Re: Table Design for Many Updates

"Craig Boucher" <craig@xxxxxxxxxx> · Tue, 10 Jan 2017 14:30:28 -0800

No, they aren’t connecting directly to the database.  They go through a web api.  The data is queued on the device and uploaded in the background.  So a little latency isn’t a problem.  I’ve looked at Amazon’s SQS but I don’t like the idea of being tied to a specific hosting vendor.

Thanks,
Craig

From: pgsql-general-owner@xxxxxxxxxxxxxx [mailto:pgsql-general-owner@xxxxxxxxxxxxxx] On Behalf Of John R Pierce
Sent: Tuesday, January 10, 2017 1:48 PM
To: pgsql-general@xxxxxxxxxxxxxx
Subject: Re:  Table Design for Many Updates

On 1/10/2017 1:42 PM, David G. Johnston wrote:
On Tue, Jan 10, 2017 at 2:33 PM, Craig Boucher <craig@xxxxxxxxxx> wrote:
I have a multi-tenant database that I'm migrating from SQL Server to PostgreSQL 9.6.1.  I read the recent articles about the potential write amplification issue in Postgres.  I have one particular table that has 14 columns, a primary key, five foreign keys, and eight indexes.  We have a little over a thousand devices (this number will increase over time) on the Internet that will insert a row into this table and then proceed to update two columns in that row about once a minute for the next two hours.  The two columns are NOT NULL and are not FK or indexed columns.  I've thought about moving them to a one-to-one related table.  Any thoughts on if this is a wise move or if I'm making a mountain out of a mole hill?  It looks like this scenario would be covered by the Heap-Only-Tuple update but with over a hundred updates to the same row and over a thousand different rows being updated at a time, will I reap the benefits?

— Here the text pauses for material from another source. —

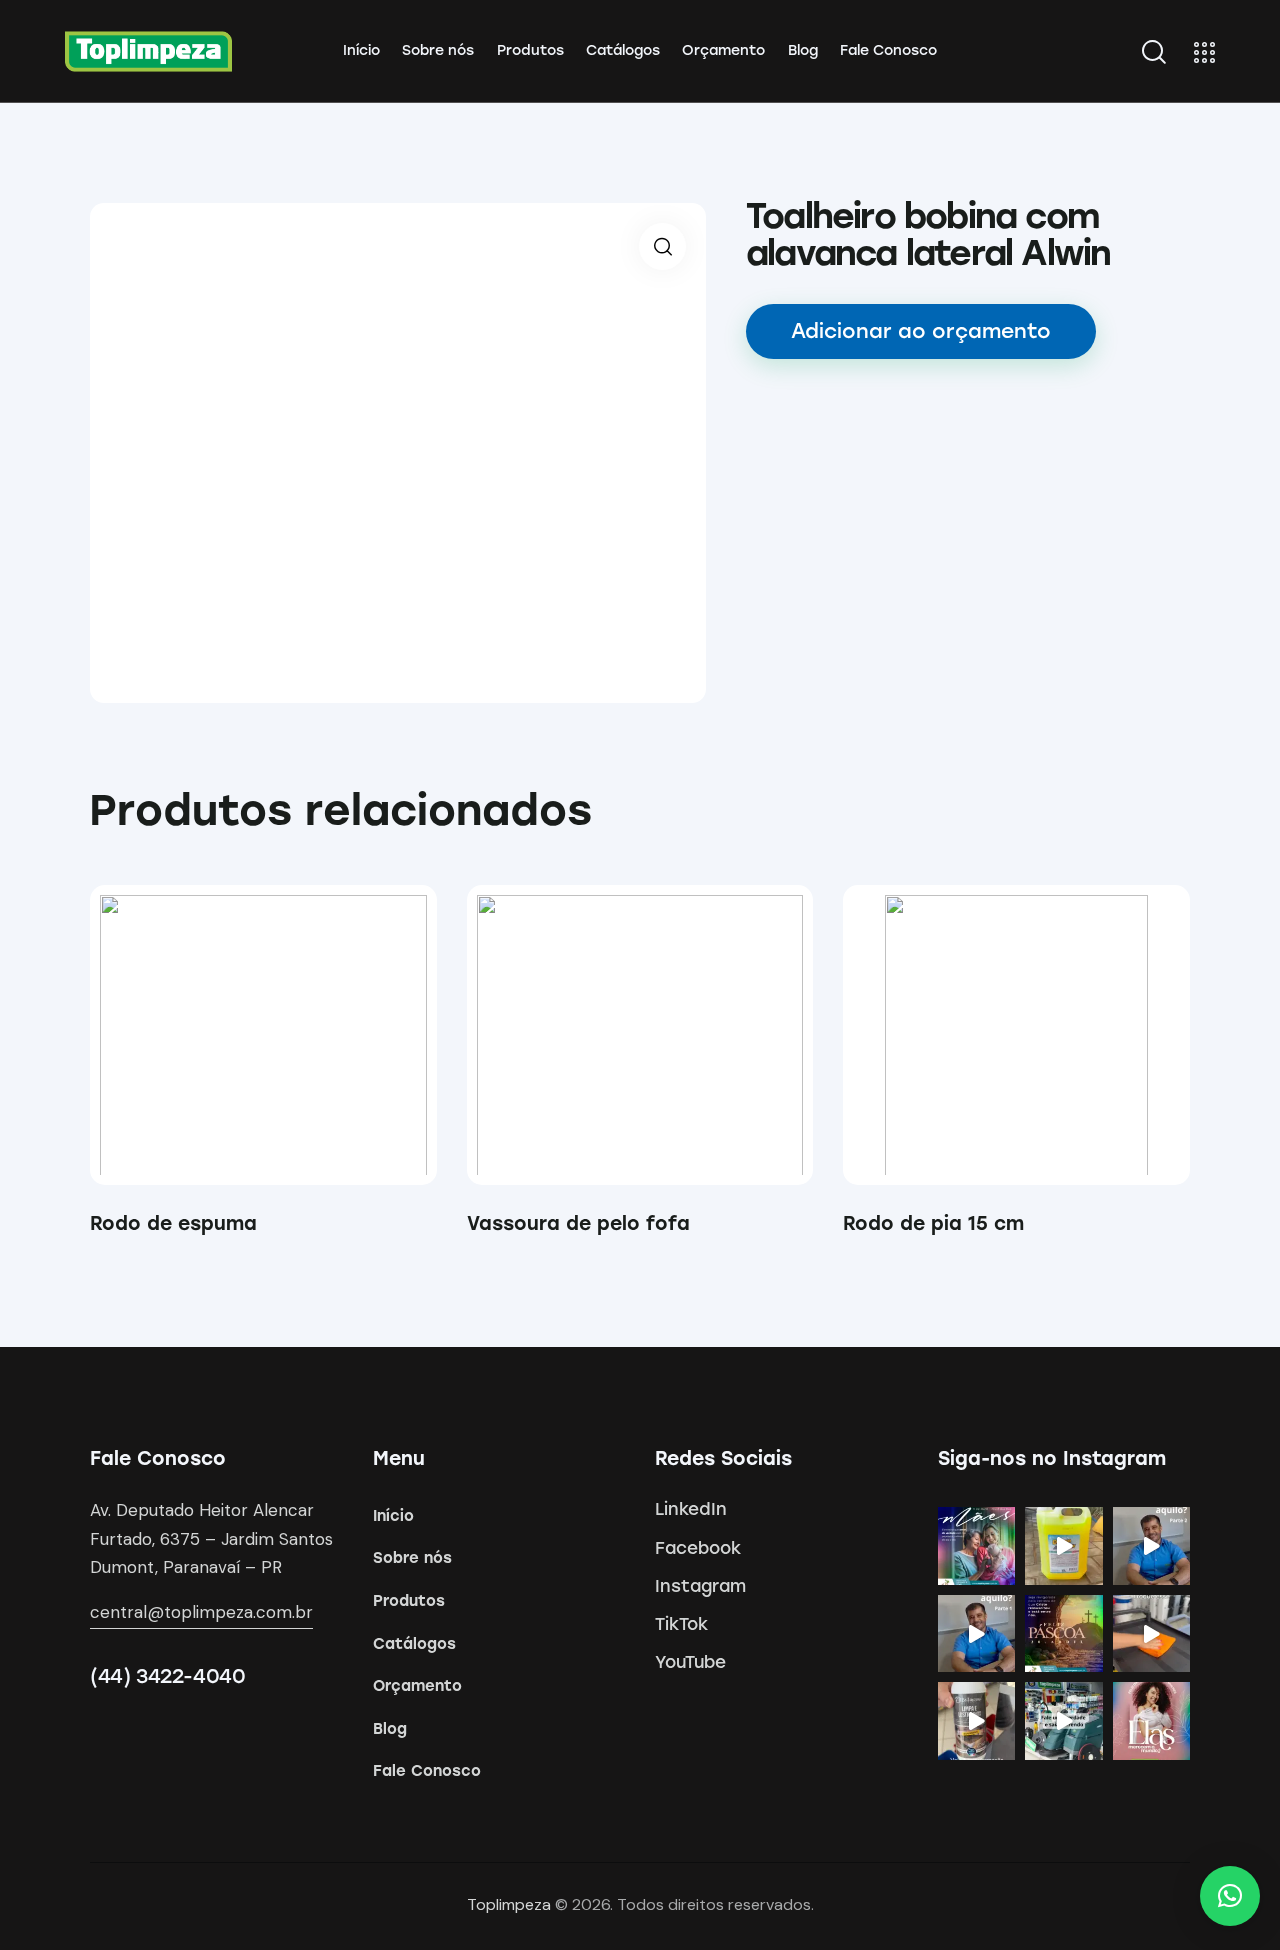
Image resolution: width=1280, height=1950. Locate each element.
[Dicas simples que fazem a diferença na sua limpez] (1152, 1634)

I do hope those 1000-and-growing devices aren't directly connecting to sql, but are instead talking to some sort of app service which queues up requests to a sane number of database worker processes where said worker process count can be tuned for to balance throughput and response ?

 With a reasonable fill-factor on the table you probably would be OK - but I'm partial to separating out the static and dynamic data into separate tables if the rest of the model and intended applications support it.  The main concern is how many queries do you have with a WHERE clause that includes fields from both sets?  Cross-table statistical estimates are problematic but if you don't have to be concerned about them it would be conceptually cleaner to setup a one-to-one here.

if these two updated fields are not indexed, its unlikely they're being used in WHERE clauses
the real question with HOT is if the table can be vacuumed frequently enough so the tuples can continue to be updated in the same block.

-- 
john r pierce, recycling bits in santa cruz